[GOAL OF THE EXERCISE]
Every line from the one bearing "You are a GUI" through the last line of the records below is to be output exactly, and no other line; leave out the pictures.

─── RECORDED INFORMATION ───

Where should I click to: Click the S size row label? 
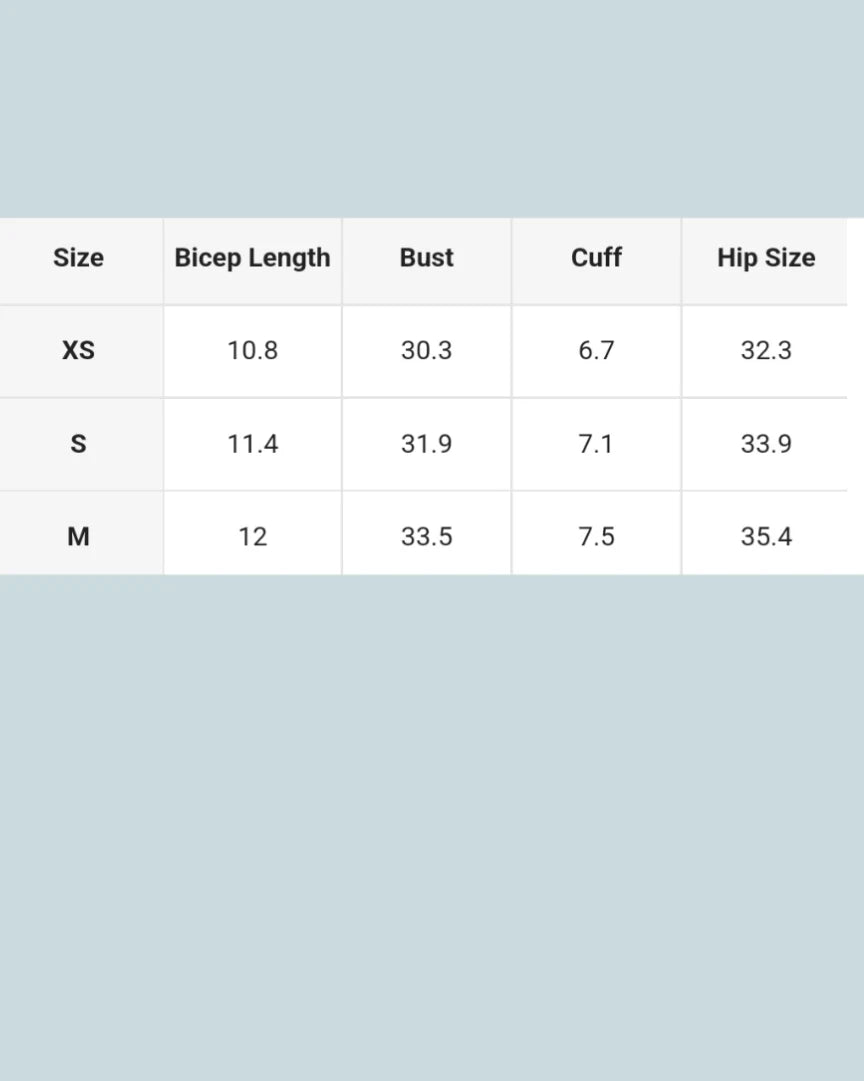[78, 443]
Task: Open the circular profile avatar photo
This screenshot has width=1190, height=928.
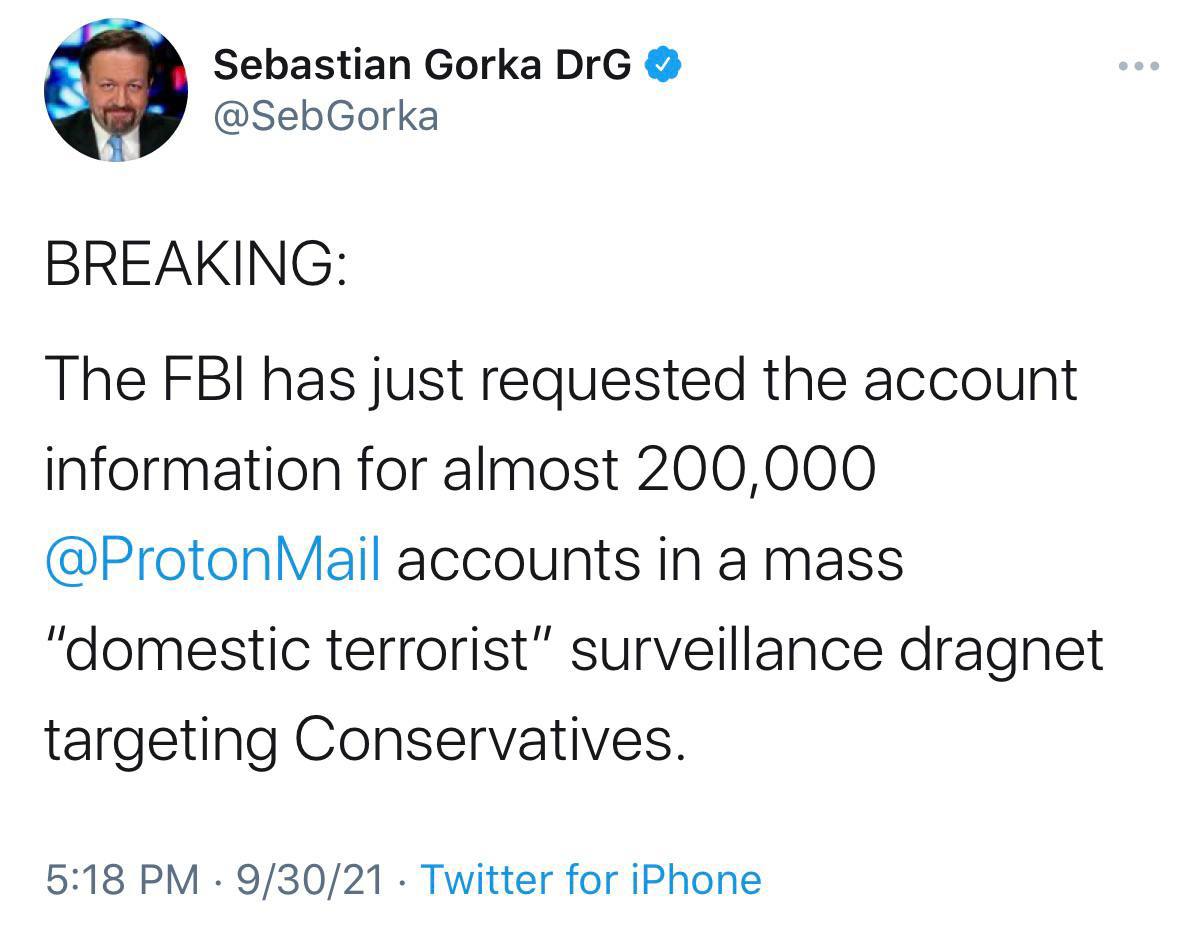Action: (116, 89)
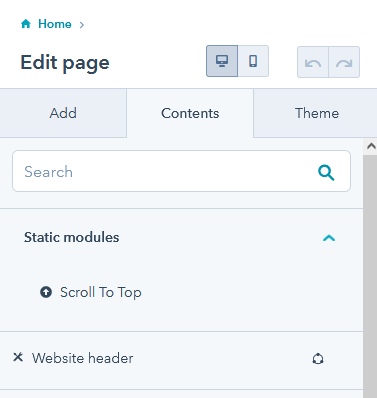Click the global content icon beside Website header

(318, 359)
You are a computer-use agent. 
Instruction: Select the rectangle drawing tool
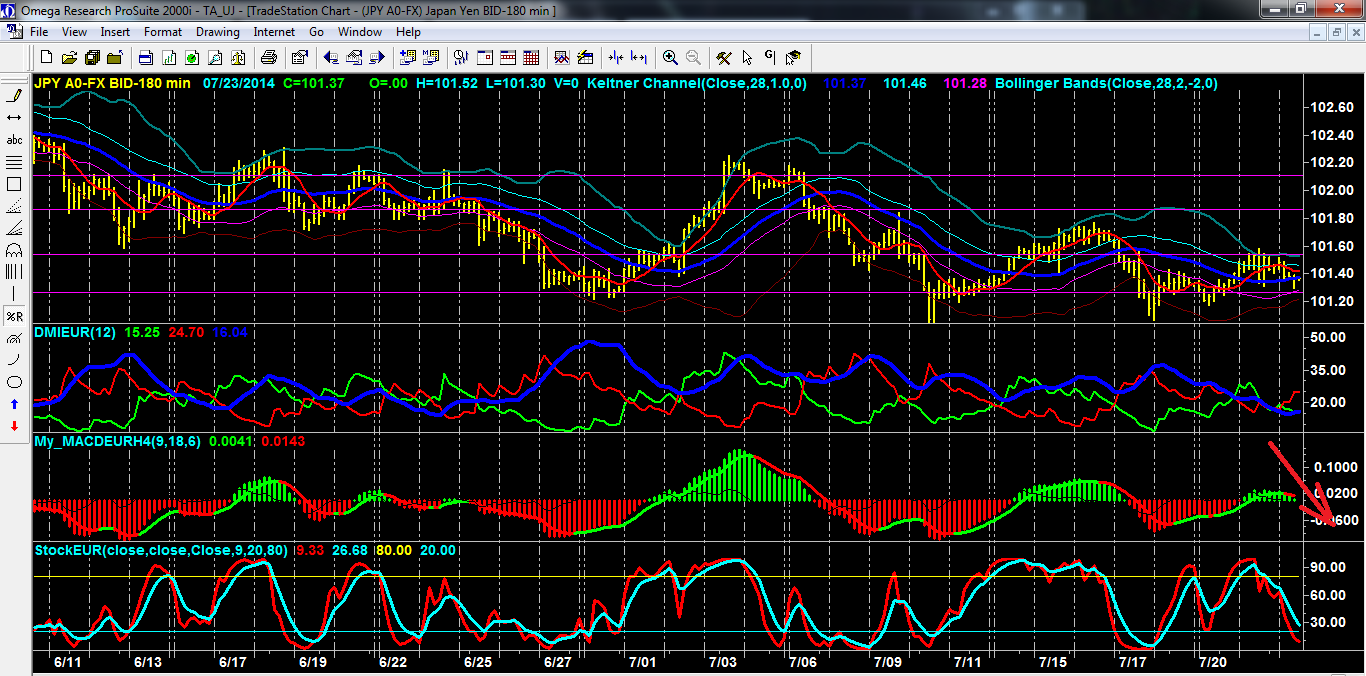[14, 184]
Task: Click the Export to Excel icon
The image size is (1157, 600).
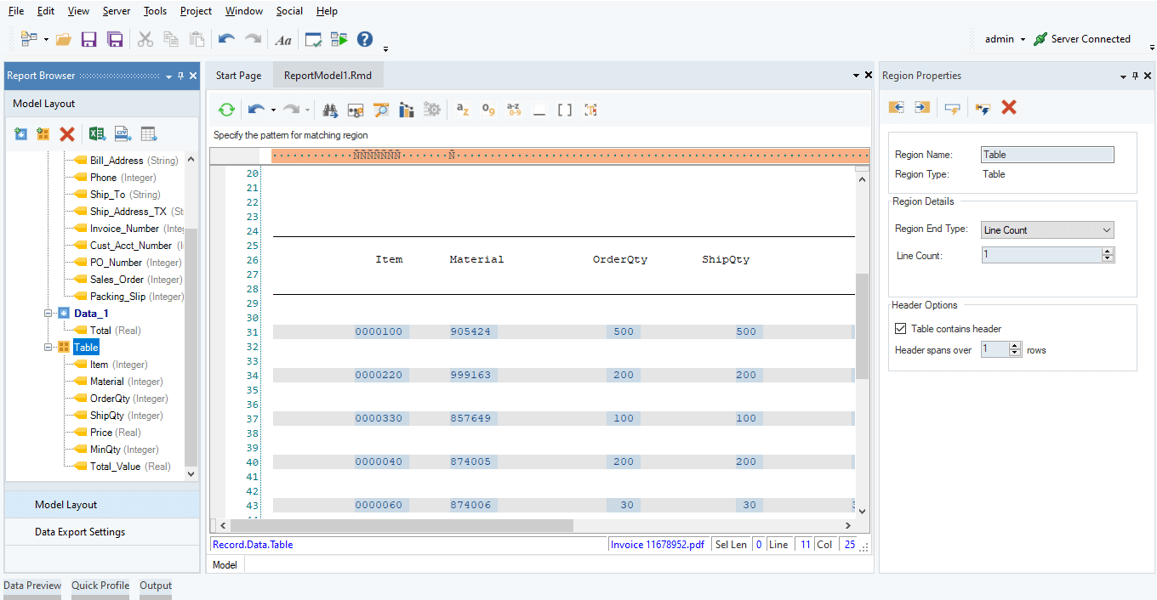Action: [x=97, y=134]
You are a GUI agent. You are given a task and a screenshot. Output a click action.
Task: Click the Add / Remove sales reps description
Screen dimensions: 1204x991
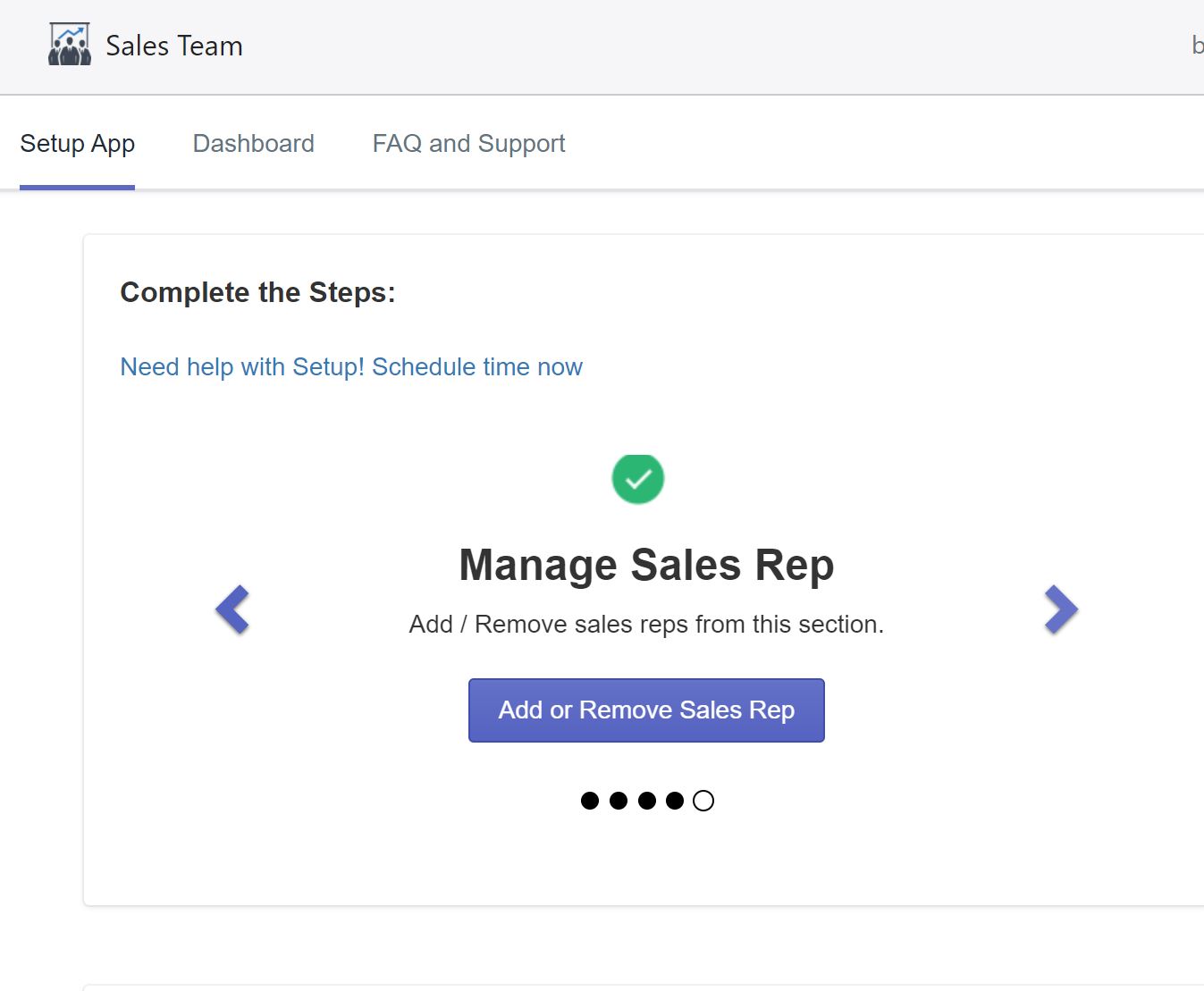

───

[OUTPUT OF THE EXERCISE]
You are a GUI agent. You are given a task and a screenshot. Output a click action.
Task: Click the Add / Remove sales reps description
Screen dimensions: 1204x991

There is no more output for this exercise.